Education workers plan work action

By Mike Verdone, Sault Star

After teachers’ union leaders endorsed tentative deals with the provincial government last week, and subsequently backed away from proposed job actions, the union that represents 55,000 Ontario education workers is threatening job actions when students return to school next week.

On Saturday, about 400 CUPE delegates in Toronto voted overwhelmingly in favour of escalating job actions if negotiations with Ontario’s Liberal government do not progress well.

CUPE leaders have devised “an action plan which would start with work-to-rule and then escalate according to how the tone of the talks are going,” said CUPE Local 4148 president Vicky Evans, who represents about 420 support staff at the Huron-Superior Catholic District School Board.

Members include clerical staff, library and maintenance workers, custodians, educational assistants and early childhood educators.

CUPE also represents custodians at schools in the Algoma District School Board.

While possible job actions would begin with work-to-rule, they could progress to rotating strikes and even a province-wide strike, Evans said.

Union members will be in a legal strike position Sept. 10.

“But what happens on that date will depend on our direction from our central agency,” Evans said. Negotiations between provincial CUPE representatives and the government took place Monday and were expected to continue today (Tuesday).

“I’m hopeful, but so far the tone has not been good,” Evans said.

Further contract talks are set for Sept. 10, 11, 15 – 17.

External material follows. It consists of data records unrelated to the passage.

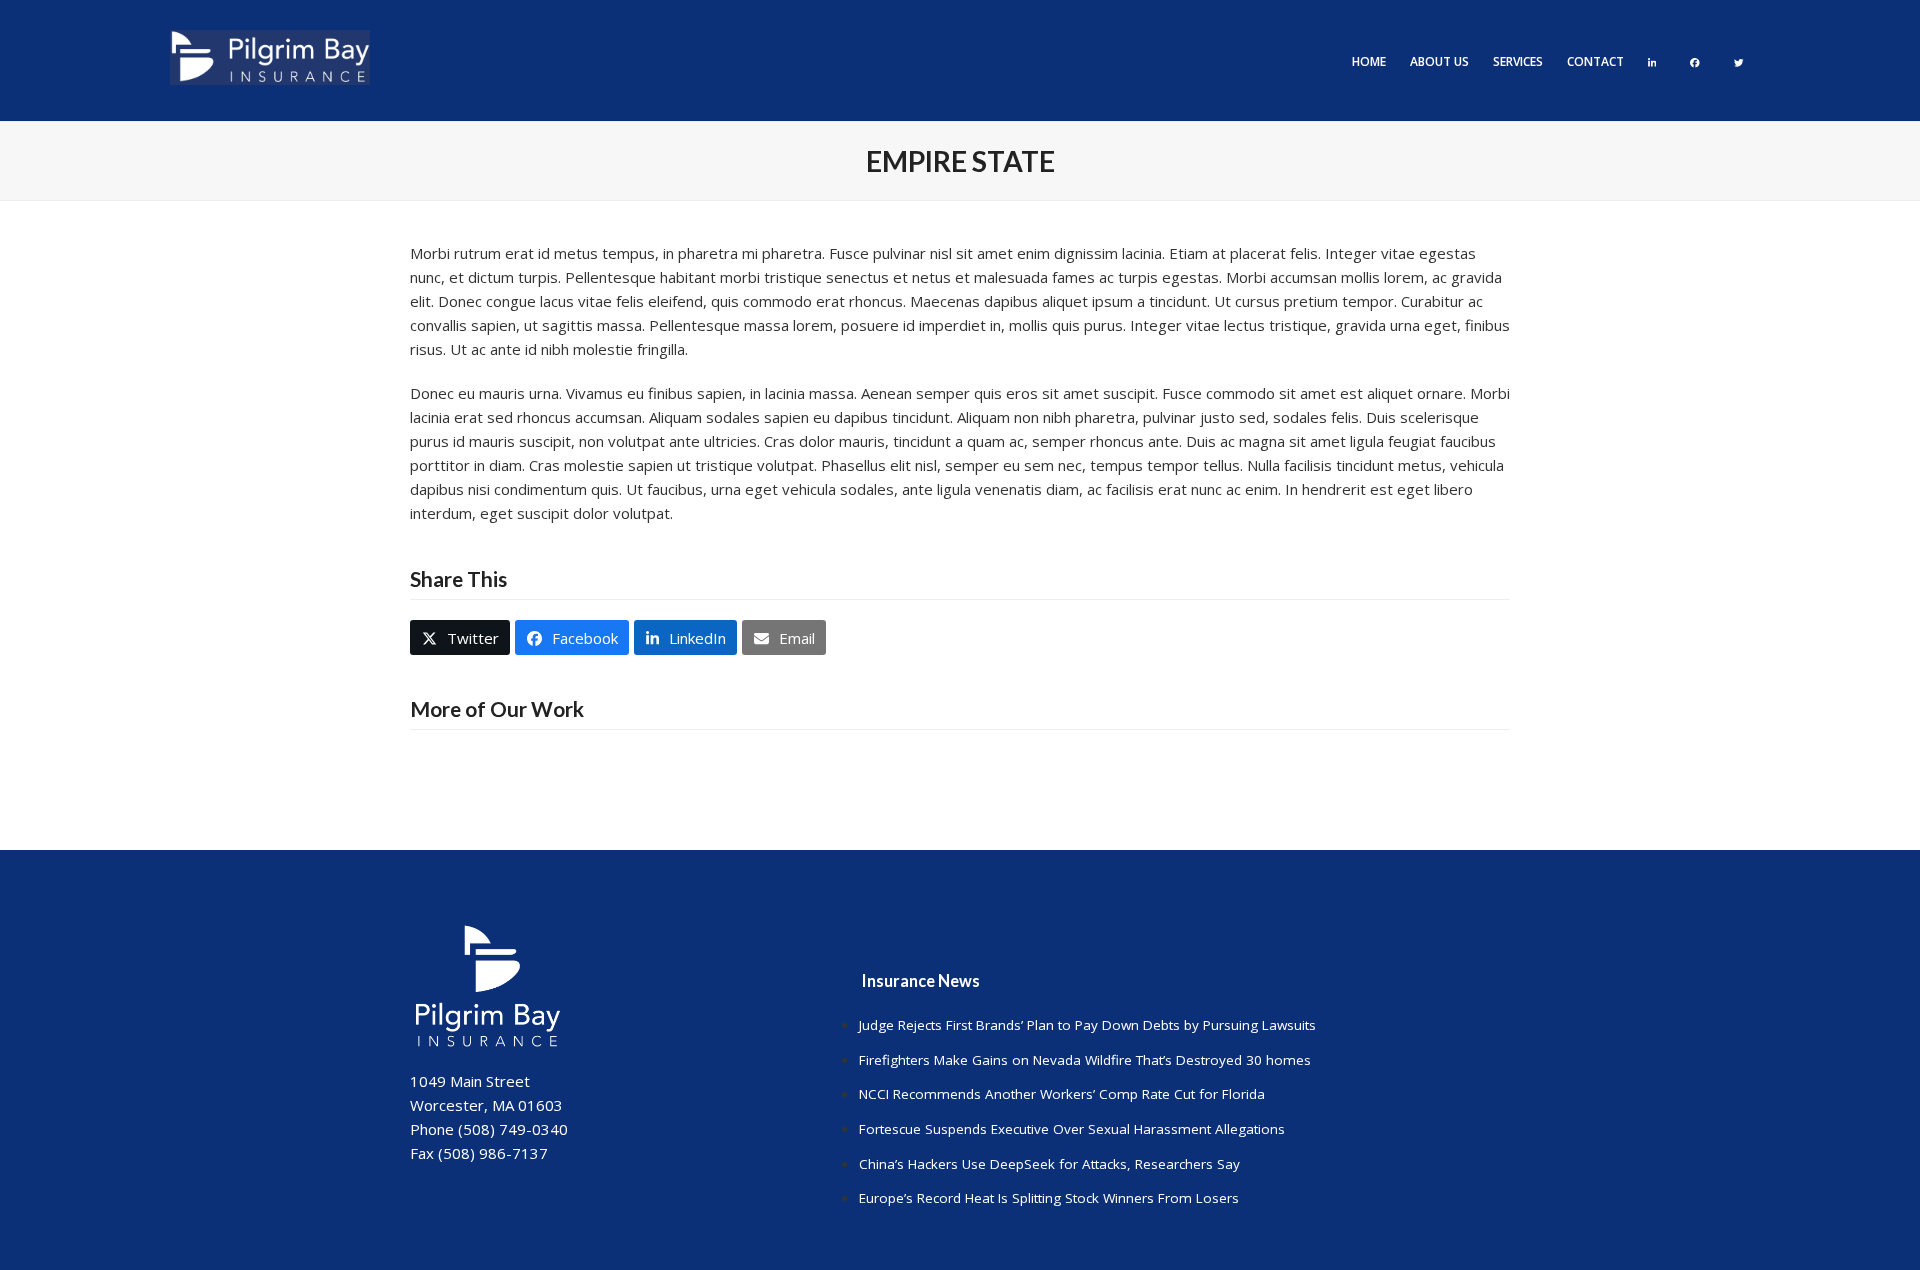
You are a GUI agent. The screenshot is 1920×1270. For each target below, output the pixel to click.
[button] (460, 638)
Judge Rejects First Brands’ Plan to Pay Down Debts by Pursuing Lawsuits (1087, 1025)
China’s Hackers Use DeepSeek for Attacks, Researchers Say (1049, 1164)
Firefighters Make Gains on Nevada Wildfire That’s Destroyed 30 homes (1085, 1060)
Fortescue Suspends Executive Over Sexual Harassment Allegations (1072, 1129)
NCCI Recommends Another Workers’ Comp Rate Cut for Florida (1062, 1094)
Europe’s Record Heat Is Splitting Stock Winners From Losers (1049, 1198)
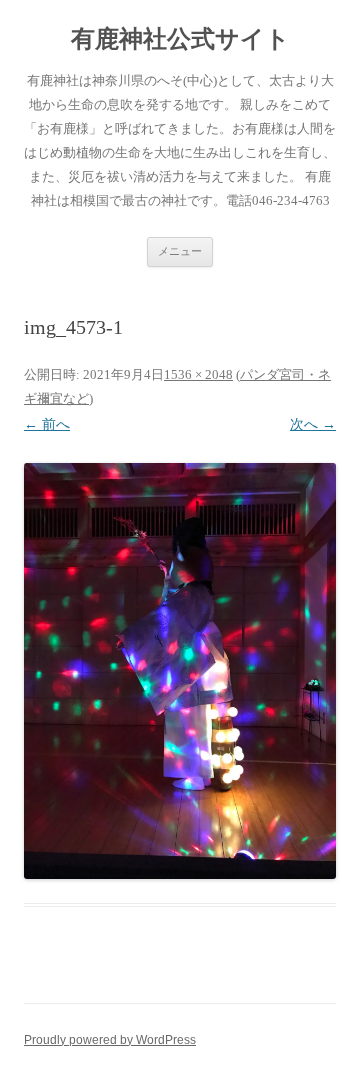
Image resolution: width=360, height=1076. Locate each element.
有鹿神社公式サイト (180, 39)
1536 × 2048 (198, 374)
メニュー (180, 251)
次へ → (313, 424)
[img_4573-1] (180, 671)
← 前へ (47, 424)
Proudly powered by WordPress (110, 1040)
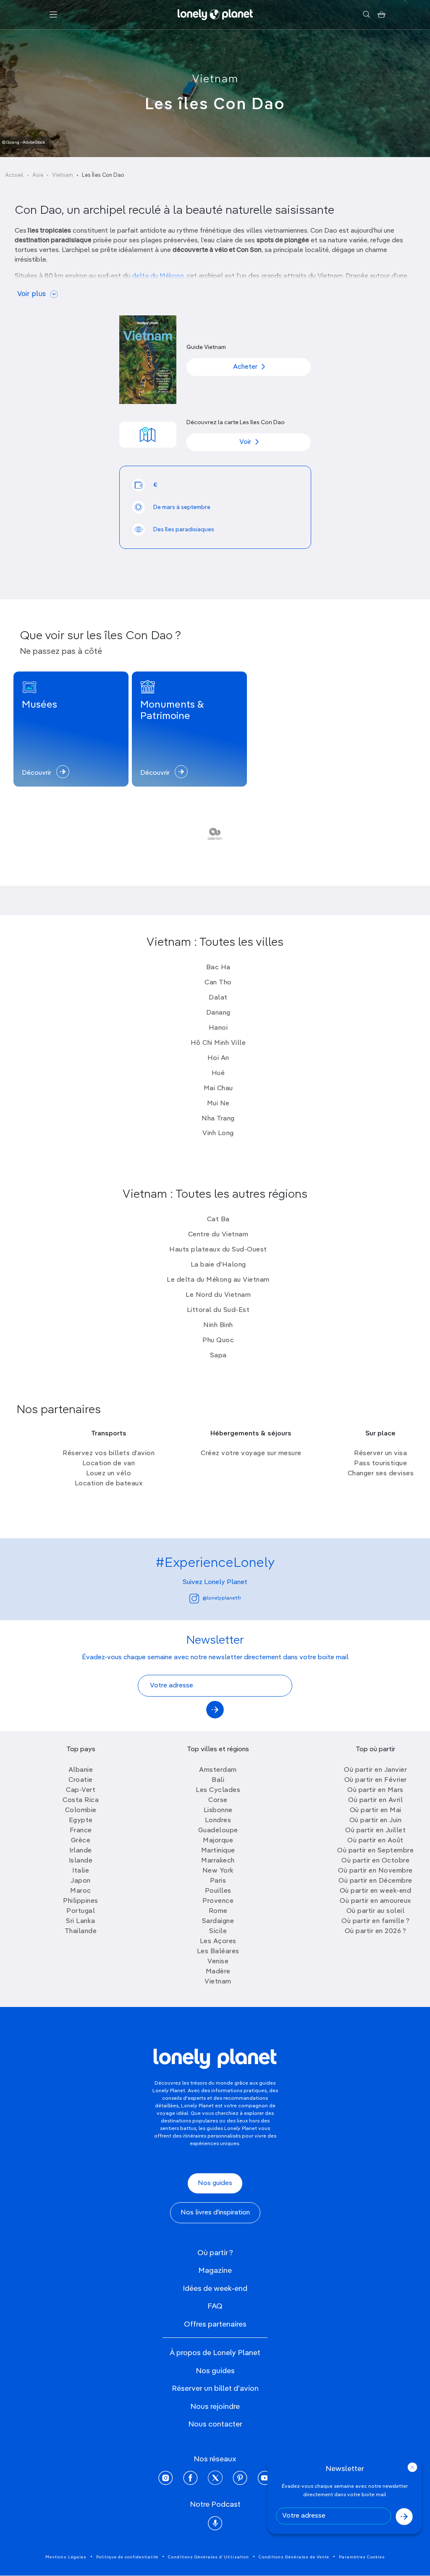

The CUPE workers have been without a contract since the end of August last year.

“CUPE feels that we’ve been pretty much ignored for the past year. We’ve been trying to get negotiating with the employer and the government and it’s been one roadblock after another,” Evans said. “We feel a lot of disrespect because it’s been about the teachers time and time and time again. We’ve been forgotten.”

Most members of the local are educational assistants who make less than $30,000, Evans noted.

“We haven’t had a pay increase for a few years now. On top of that, 27 of my full-time educational assistants have been bumped to part-time with the special education funding cuts. And also, 13 of my part-time educational assistants have been laid off.”

After the leadership of the Ontario English Catholic Teachers Association and Ontario Secondary School Teachers Federation ratified deals last week reached with the province, the unions suspended any plans for strike action and also said teachers will resume extracurricular activities when the new school year begins next Tuesday.

Although the deals were endorsed by union reps, members in locals have yet to vote on the agreements.